До наших дней памятником генералу Раевскому на Бородинском славном поле стоит нерушимо «Батарея Раевского», где этот русский воин, обороняя Москву, стоял насмерть, исполняя свой долг. Всем простым, изобильным домом Раевских правила мать семейства, Софья Алексеевна Раевская, урожденная Константинова, — дочь ученого библиотекаря Екатерины родом из греков, по матери же — внучка М. В. Ломоносова. В семье Раевских слилась кровь и дворян Раевских, и поморская, мужичья кровь Ломоносовых, и греческая кровь Константиновых.
Оба сына Раевских — тогда, в Гурзуфе, двадцатипятилетний Александр и восемнадцатилетний Николай — были друзьями Пушкина. Оба отлично образованные, они были сильными личностями, но с Пушкиным были связаны по-разному.
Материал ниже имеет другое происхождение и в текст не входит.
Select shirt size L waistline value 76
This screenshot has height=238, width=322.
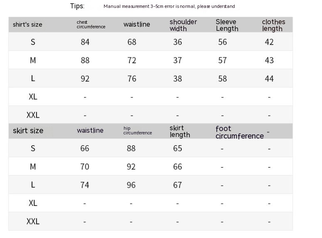[131, 79]
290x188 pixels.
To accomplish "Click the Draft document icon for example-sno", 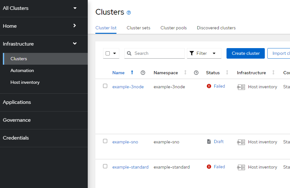I will pyautogui.click(x=209, y=141).
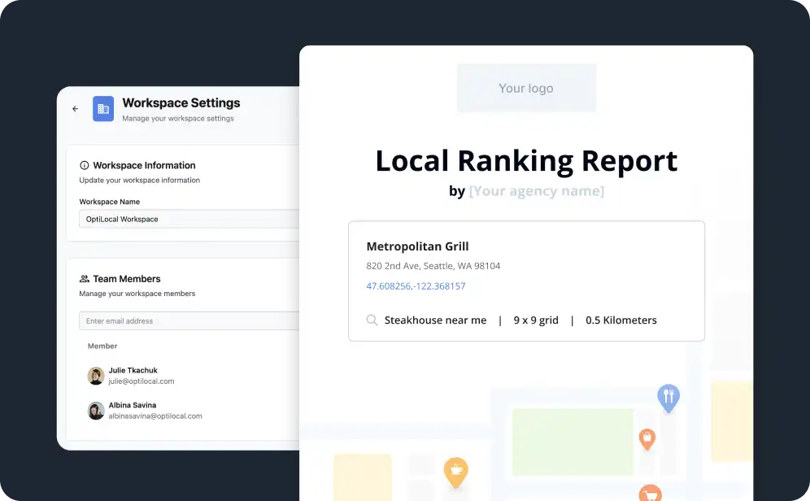This screenshot has width=810, height=501.
Task: Click the yellow coffee cup map pin
Action: point(455,470)
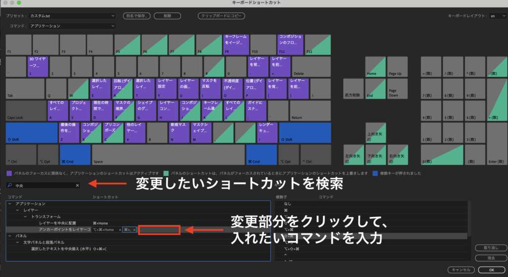Clear the search field with the X icon
Viewport: 508px width, 277px height.
coord(77,185)
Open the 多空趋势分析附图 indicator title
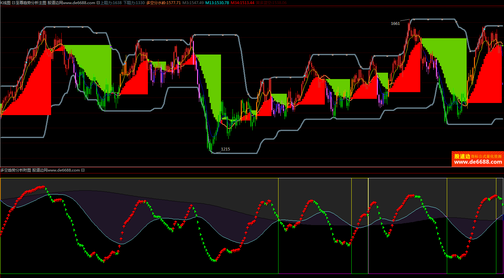 point(16,170)
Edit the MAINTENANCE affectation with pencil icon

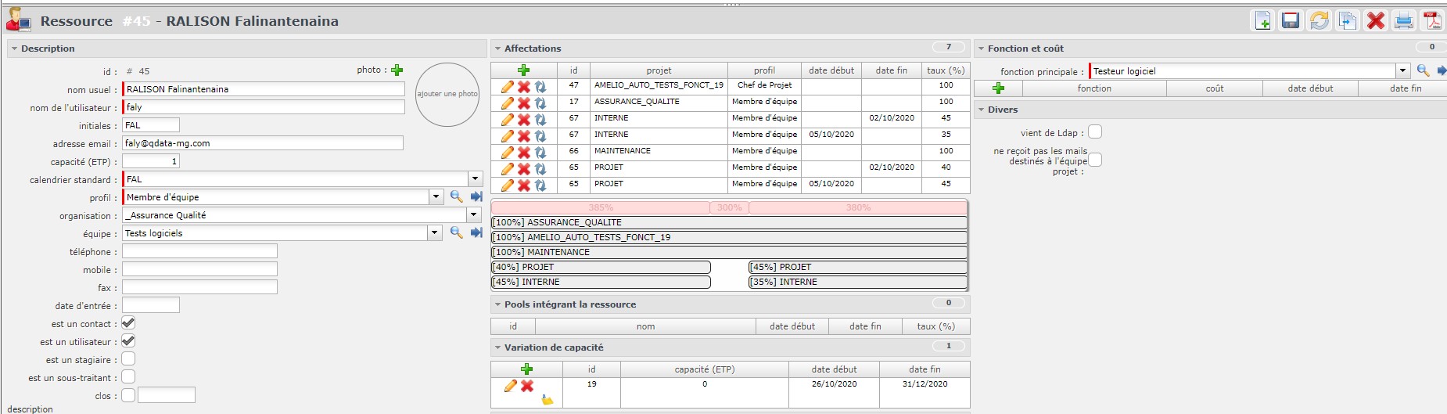click(507, 152)
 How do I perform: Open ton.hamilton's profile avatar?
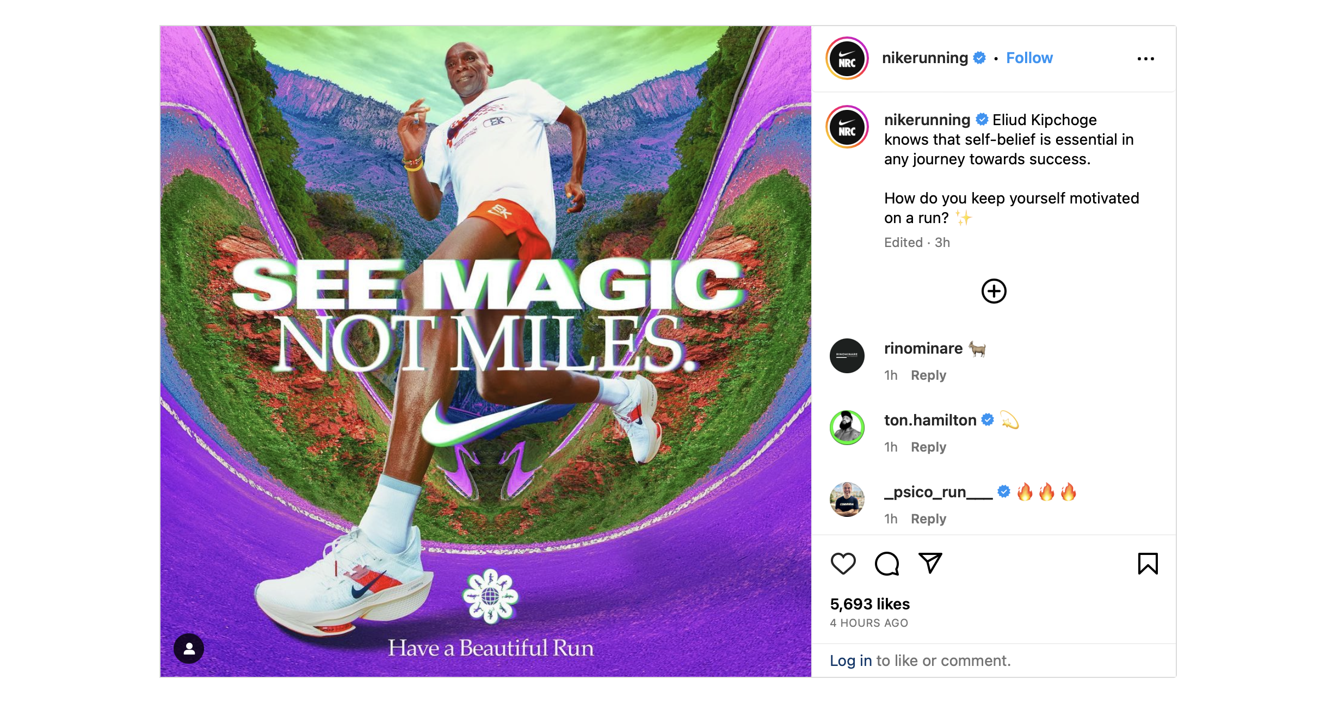click(x=847, y=428)
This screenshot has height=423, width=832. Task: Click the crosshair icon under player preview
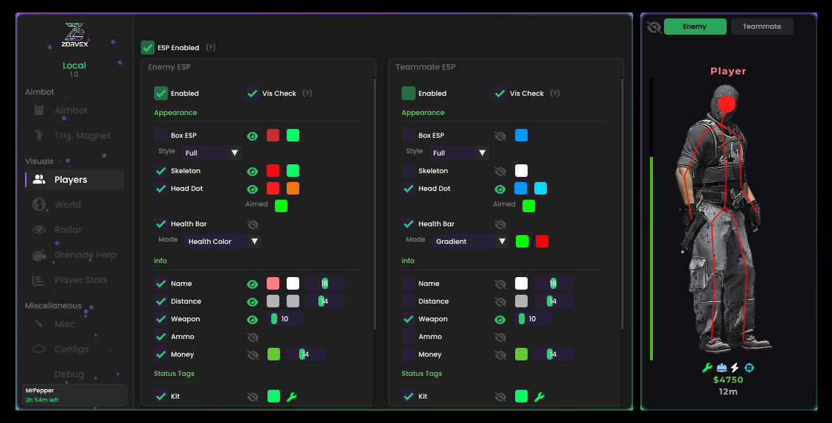pyautogui.click(x=749, y=368)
Старший, Александр, блестяще кончил курс в Московском университетском пансионе, офицером лейб-гвардии Егерского полка проделал всю кампанию против Наполеона, был тяжело ранен в ногу, лечился на Кавказе и в Крыму. Разочарованностью, своей едкой иронией он был антиподом Пушкина. Александр Раевский так же был упоён Байроном, как его сестра Катя.
«…В характере Байрона ярко отразились и достоинства и пороки многих из его предков, — позднее напишет Пушкин, — с одной стороны, смелая предприимчивость, великодушие, благородство чувств, с другой — необузданные страсти, причуды и дерзкое презрение к общему мнению».
И в сладостных, непревосходимых условиях летней поездки на Кавказ с Раевскими, и «Гурзуфской осенью» Пушкин ведет энергичную, плодотворную проработку «байронизма», он критически, творчески рассматривает его. Многие великолепные элементы байроновского творчества мы опознаем впоследствии в «Онегине»; но многое там будет преодолено и откинуто — именно то, что Пушкин увидел в «байронизме» Александра Раевского.
Не верил он любви, свободе;
На жизнь насмешливо глядел —
И ничего во всей природе
Благословить он не хотел.
Так уже на Кавказе и в Гурзуфе Пушкин бился против первого «нигилиста», встреченного им в жизни. Известно, что смущающийся, теряющийся перед дерзостью, простодушный Пушкин не выдерживал язвительного взгляда А. Раевского, и они «спорили в темноте», что помогало мысли не быть сбитой с толку напором собеседника.